Data released on Friday showed China's factory-gate inflation slowed for a seventh straight month in January to its weakest pace since September 2016 amid cooling domestic demand.
The broader equity markets had already been under pressure after Thursday's weak U.S. retail sales figures triggered fresh doubts about the strength of the world's largest economy.
That offsetting some cautious optimism over trade talks in Beijing between the United States and China.
Also casting a shadow, the White House said U.S. President Donald Trump will declare a national emergency to try to obtain funds for his promised U.S.-Mexico border wall, drawing immediate criticism from Democrats.

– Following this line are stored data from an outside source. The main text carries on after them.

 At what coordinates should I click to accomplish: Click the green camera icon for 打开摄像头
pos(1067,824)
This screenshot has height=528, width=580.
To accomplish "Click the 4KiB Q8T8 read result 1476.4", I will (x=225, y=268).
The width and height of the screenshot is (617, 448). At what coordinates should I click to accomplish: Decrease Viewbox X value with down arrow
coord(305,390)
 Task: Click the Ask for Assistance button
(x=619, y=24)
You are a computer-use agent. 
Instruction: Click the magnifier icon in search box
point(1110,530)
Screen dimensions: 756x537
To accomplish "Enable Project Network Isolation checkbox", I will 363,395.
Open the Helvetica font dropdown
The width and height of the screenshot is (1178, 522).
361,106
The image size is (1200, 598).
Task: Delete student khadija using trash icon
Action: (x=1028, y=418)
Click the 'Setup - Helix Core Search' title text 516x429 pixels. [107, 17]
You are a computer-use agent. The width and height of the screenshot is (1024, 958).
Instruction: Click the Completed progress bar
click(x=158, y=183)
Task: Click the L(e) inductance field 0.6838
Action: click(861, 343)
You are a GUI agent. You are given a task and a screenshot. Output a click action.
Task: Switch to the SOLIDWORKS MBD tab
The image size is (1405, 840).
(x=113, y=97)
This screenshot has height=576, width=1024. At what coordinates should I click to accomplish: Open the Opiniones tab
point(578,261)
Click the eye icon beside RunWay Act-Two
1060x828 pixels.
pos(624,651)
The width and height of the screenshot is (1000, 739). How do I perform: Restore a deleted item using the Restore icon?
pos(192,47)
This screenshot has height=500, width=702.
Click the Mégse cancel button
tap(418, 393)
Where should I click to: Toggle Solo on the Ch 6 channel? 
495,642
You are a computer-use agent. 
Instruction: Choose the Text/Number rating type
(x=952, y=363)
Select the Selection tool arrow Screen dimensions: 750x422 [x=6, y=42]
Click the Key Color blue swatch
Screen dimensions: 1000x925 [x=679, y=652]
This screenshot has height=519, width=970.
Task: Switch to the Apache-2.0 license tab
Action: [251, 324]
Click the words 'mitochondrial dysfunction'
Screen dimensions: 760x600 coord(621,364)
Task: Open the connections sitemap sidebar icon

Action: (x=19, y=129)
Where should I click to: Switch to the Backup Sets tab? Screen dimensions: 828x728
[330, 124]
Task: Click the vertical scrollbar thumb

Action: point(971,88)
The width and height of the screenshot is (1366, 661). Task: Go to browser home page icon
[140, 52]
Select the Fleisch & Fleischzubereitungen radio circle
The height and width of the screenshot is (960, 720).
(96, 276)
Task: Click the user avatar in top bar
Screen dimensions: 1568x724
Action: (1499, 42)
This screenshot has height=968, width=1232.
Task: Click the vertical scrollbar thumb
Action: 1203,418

Aside from the data, immediate focus was on a meeting on Friday between the Trump administration's top two negotiators and Chinese President Xi Jinping in Beijing.
There has been no decision to extend a March 1 deadline for a deal that could forestall a further increase in U.S. tariffs on some imports from China, White House economic adviser Larry Kudlow said on Thursday.
MSCI's broadest index of Asia-Pacific shares outside Japan , which had scaled a four-month high midweek on factors including expectations for reduced U.S.-China trade tensions, was down 1 percent.
The Shanghai Composite Index lost 0.8 percent following Friday's discouraging data.
"With factory-gate deflation likely to deepen in the coming months, we expect policymakers to roll out further measures to ease financial pressure on industrial firms, including cuts to benchmark lending rates," said Julian Evans-Pritchard, senior China economist at Capital Economics.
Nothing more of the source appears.